Dua hari ini saya seperti di rundung kegelisahan. Entah itu karena mimpi tidur semalam ataukah keadaan kampung hari itu. Awan mendung menemani seharian di kampung ini. Raut wajah malas dan cemberut berseliweran di jalan jalan. Apakah ini semacam kode hadirnya tanggal tua, hah... Aku mulai sadar. Ternyata memang tanggal tua. Bentar lagi.
Pagi itu saya membantu ayah mengirimkan ketan sambel. Ayah memang penjual ketan. Pagi itu ayah mendapat pesanan dari kenalanku yang bertempat tinggal di desa bambe. Maka dari itu saya lah yang mengirimkan pesanan tersebut. Ayah bertanya "apakah nanti kamu di kasih ongkir?". Saya jawab "iya dapat kok" jawabku dengan meyakinkan agar ayah lega. Karena ayah mengenalku sebagai orang yang tidak tega kepada orang. Beda lagi kalau orang tersebut dzolim.

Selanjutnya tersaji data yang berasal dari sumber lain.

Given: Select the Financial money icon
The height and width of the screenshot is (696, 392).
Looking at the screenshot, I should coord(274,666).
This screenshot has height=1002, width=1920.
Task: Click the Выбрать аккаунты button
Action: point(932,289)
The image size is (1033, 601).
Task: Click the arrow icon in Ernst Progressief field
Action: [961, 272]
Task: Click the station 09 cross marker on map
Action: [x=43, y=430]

Pesanan saya antar ke rumahnya. sesampai disana, saya ditanya oleh anak dari pemesan. Dia tidak tahu siapa saya, karena belum kenal. Lalu dipanggil lah mama nya. Setelah mama nya keluar, dia bertanya total harga pesanannya. Saya jawab "Rp 100.000". Lalu di berikanlah kepada saya uang seratus ribu tersebut.
Dalam hati saya, saya ingin iseng iseng menanyakan uang ongkir namun pikiran dan hati saya menolak. Saya tekankan kepada hati dan pikiran saya untuk memaksa menerima apa yang sudah saya dapat, ialah uang seratus ribu.
Sisanya Itu cukup untuk bati ayah dalam jual ketan. Saya rasa, saya tidak berhak meminta kepada ayah dari perolehan uang seratus ribu itu. Biar ayah yang menerima semua.
Meskipun ayah menawarkan bagi untung separoh buat saya namun Lebih baik Saya terima sikap legowo dan tulung menulung saja. Agar tidak rakus dan tamak. Itu niat saya.